• _Task to complete_:
Nothing but the entries, copied exactly, should appear in the response.

• _Supplied material_:
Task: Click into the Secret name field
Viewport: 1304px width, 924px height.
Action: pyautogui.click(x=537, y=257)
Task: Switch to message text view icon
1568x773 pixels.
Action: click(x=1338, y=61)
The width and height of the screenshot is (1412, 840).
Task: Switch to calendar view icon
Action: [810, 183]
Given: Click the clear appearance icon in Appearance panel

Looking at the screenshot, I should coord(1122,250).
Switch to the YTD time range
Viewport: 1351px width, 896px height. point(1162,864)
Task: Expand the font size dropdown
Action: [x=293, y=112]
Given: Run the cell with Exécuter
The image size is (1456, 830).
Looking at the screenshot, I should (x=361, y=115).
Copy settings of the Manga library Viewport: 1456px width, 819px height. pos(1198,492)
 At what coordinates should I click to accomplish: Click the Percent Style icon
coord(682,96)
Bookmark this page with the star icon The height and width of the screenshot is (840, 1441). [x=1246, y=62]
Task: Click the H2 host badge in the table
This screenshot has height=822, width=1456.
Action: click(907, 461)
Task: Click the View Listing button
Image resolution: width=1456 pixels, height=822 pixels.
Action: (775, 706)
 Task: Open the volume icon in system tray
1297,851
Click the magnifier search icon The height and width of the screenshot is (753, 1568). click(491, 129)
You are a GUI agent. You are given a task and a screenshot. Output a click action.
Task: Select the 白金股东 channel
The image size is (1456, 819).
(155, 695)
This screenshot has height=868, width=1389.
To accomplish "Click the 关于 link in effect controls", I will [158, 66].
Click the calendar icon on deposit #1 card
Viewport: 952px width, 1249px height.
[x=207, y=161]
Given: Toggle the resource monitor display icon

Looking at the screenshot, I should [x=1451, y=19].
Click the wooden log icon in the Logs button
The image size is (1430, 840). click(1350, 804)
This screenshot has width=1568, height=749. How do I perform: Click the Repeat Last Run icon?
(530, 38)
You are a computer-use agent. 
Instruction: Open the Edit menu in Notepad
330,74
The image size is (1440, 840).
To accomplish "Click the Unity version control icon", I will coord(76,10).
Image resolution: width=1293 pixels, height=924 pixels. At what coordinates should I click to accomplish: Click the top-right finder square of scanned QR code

• _Task output_:
Task: Click into the Secret name field
Viewport: 1304px width, 924px height.
Action: pyautogui.click(x=537, y=257)
Task: Switch to message text view icon
1568x773 pixels.
Action: click(x=1338, y=61)
The width and height of the screenshot is (1412, 840).
Task: Switch to calendar view icon
Action: [810, 183]
Given: Click the clear appearance icon in Appearance panel

Looking at the screenshot, I should coord(1122,250).
Switch to the YTD time range
Viewport: 1351px width, 896px height. point(1162,864)
Task: Expand the font size dropdown
Action: [x=293, y=112]
Given: Run the cell with Exécuter
The image size is (1456, 830).
Looking at the screenshot, I should (x=361, y=115).
Copy settings of the Manga library Viewport: 1456px width, 819px height. pos(1198,492)
 At what coordinates should I click to accomplish: Click the Percent Style icon
coord(682,96)
Bookmark this page with the star icon The height and width of the screenshot is (840, 1441). [x=1246, y=62]
Task: Click the H2 host badge in the table
This screenshot has height=822, width=1456.
Action: click(907, 461)
Task: Click the View Listing button
Image resolution: width=1456 pixels, height=822 pixels.
Action: (775, 706)
 Task: Open the volume icon in system tray
1297,851
Click the magnifier search icon The height and width of the screenshot is (753, 1568). click(491, 129)
You are a GUI agent. You are given a task and a screenshot. Output a click action.
Task: Select the 白金股东 channel
The image size is (1456, 819).
(155, 695)
This screenshot has height=868, width=1389.
To accomplish "Click the 关于 link in effect controls", I will [158, 66].
Click the calendar icon on deposit #1 card
Viewport: 952px width, 1249px height.
[x=207, y=161]
Given: Toggle the resource monitor display icon

Looking at the screenshot, I should [x=1451, y=19].
Click the wooden log icon in the Logs button
The image size is (1430, 840). click(1350, 804)
This screenshot has width=1568, height=749. How do I perform: Click the Repeat Last Run icon?
(530, 38)
You are a computer-use agent. 
Instruction: Open the Edit menu in Notepad
330,74
The image size is (1440, 840).
To accomplish "Click the Unity version control icon", I will coord(76,10).
Image resolution: width=1293 pixels, height=924 pixels. At what coordinates should I click to accomplish: Click the top-right finder square of scanned QR code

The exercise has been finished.